PASSAGE FOR REVIEW:
━━━━━━━━━━

You may be entitled to a job-protected family or medical leave of absence if you are unable to come to work due to pressing family or medical concerns as described below:
FMLA Eligibility Requirements
To be eligible for FMLA you must:
- Have been employed by ACE for twelve (12) months.
- Have worked at least 1250 hours for ACE over the preceding twelve (12) months; and
- Your ACE and work location have more than 50 employees in a 75 mile radius.
FMLA may be taken for the following reasons:
- Birth of or to care for a newly born child
- Placement of a child with you for adoption or foster care
- To care for an immediate family member (for example, your spouse, child or parent) with a serious health condition
- A serious health condition of your own
- To care for a spouse, son, daughter, parent, or next of kin that is a member of the Armed Forces, including a member of the National Guard or Reserves, who is undergoing medical treatment, recuperation, or therapy, is otherwise in outpatient status, or is otherwise on the temporary disability retired list, for a serious injury or illness.
- Any qualifying exigency arising out of the fact that the spouse, or a son, daughter, or parent of the employee is on active duty or has been notified of an impending call or order to active duty in the Armed Forces in support of a contingency operation.

━━━━━━━━━━

DATA FOR ANALYSIS:
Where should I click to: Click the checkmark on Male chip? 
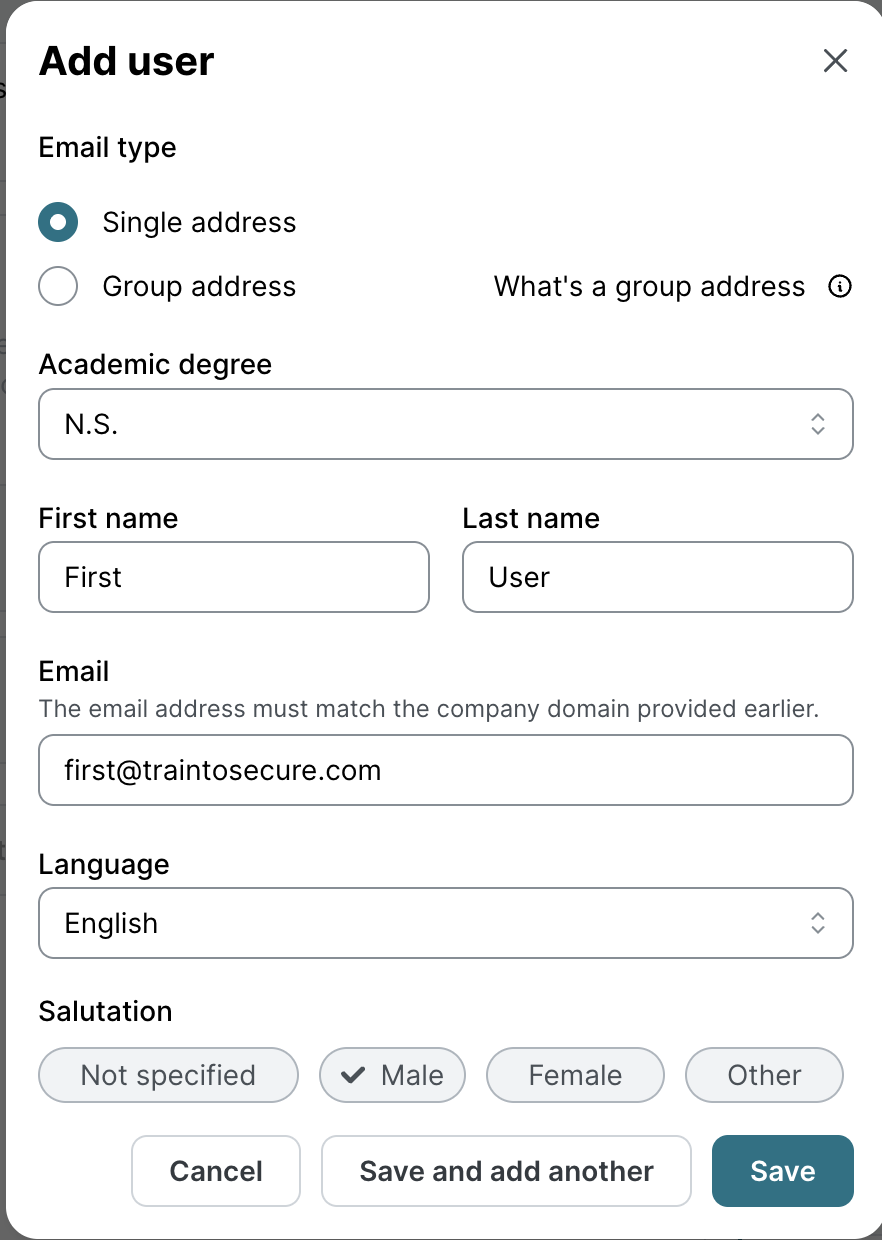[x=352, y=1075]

━━━━━━━━━━

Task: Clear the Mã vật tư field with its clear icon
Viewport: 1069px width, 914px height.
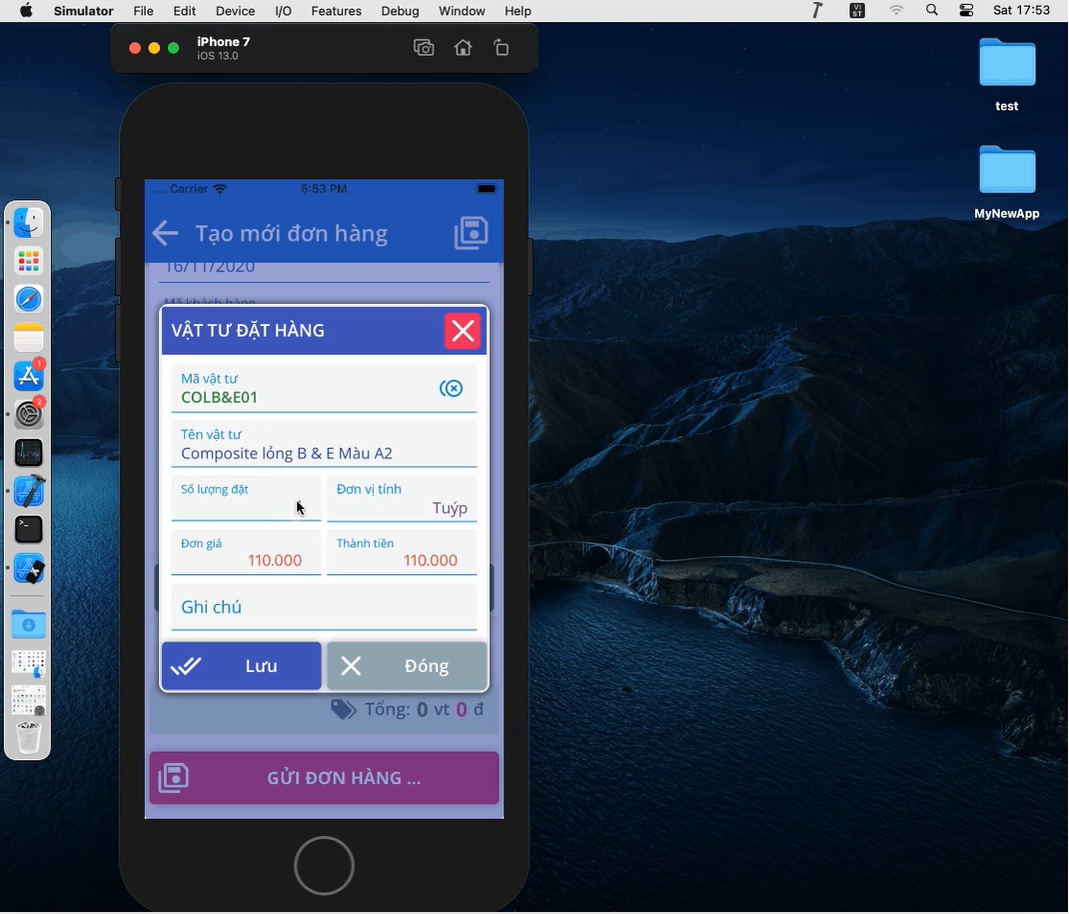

━━━━━━━━━━

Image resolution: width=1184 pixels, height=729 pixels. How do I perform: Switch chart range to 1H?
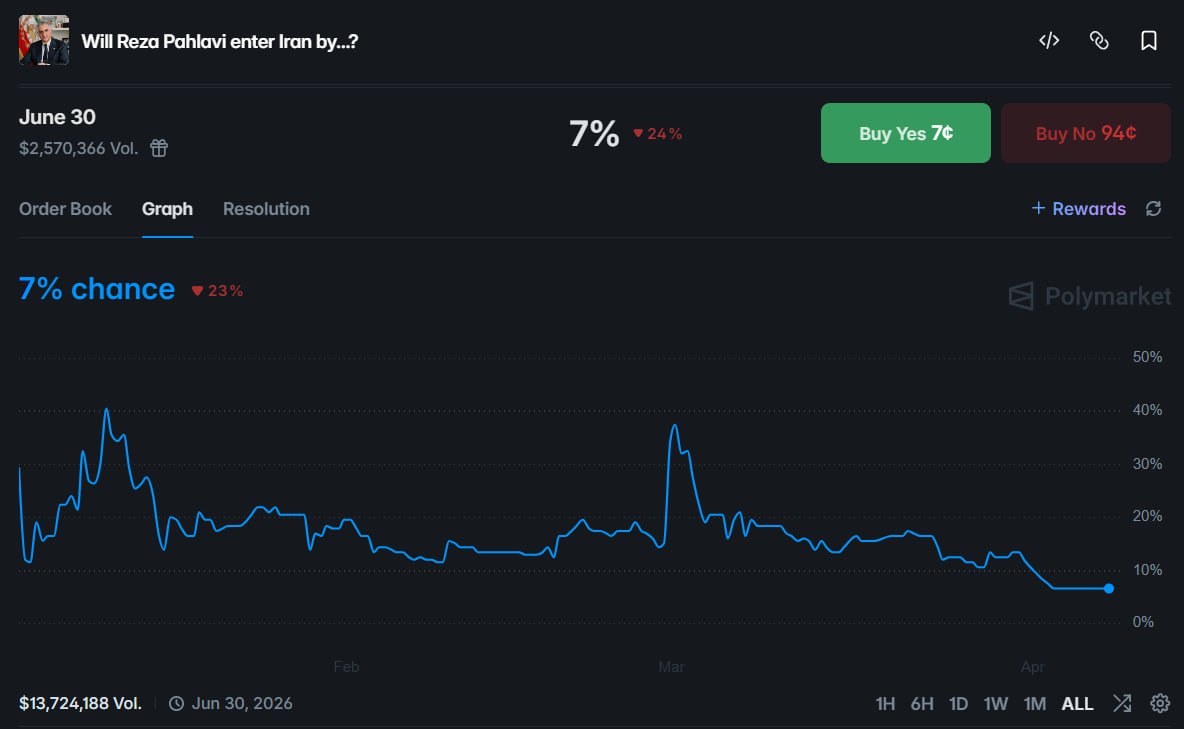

━━━━━━━━━━

BRIEF 1: List every reason the FMLA leave policy gives for taking FMLA leave.
BRIEF 2: Repeat the FMLA leave policy word for word from "- Have worked" to "75 mile radius.".
The entries are separate material and have no connection to the FMLA leave policy.

TASK RESPONSE 1:
- Birth of or to care for a newly born child
- Placement of a child with you for adoption or foster care
- To care for an immediate family member (for example, your spouse, child or parent) with a serious health condition
- A serious health condition of your own
- To care for a spouse, son, daughter, parent, or next of kin that is a member of the Armed Forces, including a member of the National Guard or Reserves, who is undergoing medical treatment, recuperation, or therapy, is otherwise in outpatient status, or is otherwise on the temporary disability retired list, for a serious injury or illness
- Any qualifying exigency arising out of the fact that the spouse, or a son, daughter, or parent of the employee is on active duty or has been notified of an impending call or order to active duty in the Armed Forces in support of a contingency operation

TASK RESPONSE 2:
- Have worked at least 1250 hours for ACE over the preceding twelve (12) months; and
- Your ACE and work location have more than 50 employees in a 75 mile radius.